:: Data provided

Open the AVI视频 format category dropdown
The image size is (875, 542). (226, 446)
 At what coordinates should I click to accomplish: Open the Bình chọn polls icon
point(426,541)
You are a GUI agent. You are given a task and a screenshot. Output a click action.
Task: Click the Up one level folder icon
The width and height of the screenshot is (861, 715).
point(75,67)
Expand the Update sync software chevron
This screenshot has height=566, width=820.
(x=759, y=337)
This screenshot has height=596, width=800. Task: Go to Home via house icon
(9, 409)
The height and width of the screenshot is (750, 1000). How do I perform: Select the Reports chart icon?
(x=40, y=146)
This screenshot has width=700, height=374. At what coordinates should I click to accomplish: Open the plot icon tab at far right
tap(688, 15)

::::

Assigned task:
Give back each record exactly, from the first line through the last.

Problem solution:
Open the AVI视频 format category dropdown
The image size is (875, 542). (226, 446)
 At what coordinates should I click to accomplish: Open the Bình chọn polls icon
point(426,541)
You are a GUI agent. You are given a task and a screenshot. Output a click action.
Task: Click the Up one level folder icon
The width and height of the screenshot is (861, 715).
point(75,67)
Expand the Update sync software chevron
This screenshot has height=566, width=820.
(x=759, y=337)
This screenshot has height=596, width=800. Task: Go to Home via house icon
(9, 409)
The height and width of the screenshot is (750, 1000). How do I perform: Select the Reports chart icon?
(x=40, y=146)
This screenshot has width=700, height=374. At what coordinates should I click to accomplish: Open the plot icon tab at far right
tap(688, 15)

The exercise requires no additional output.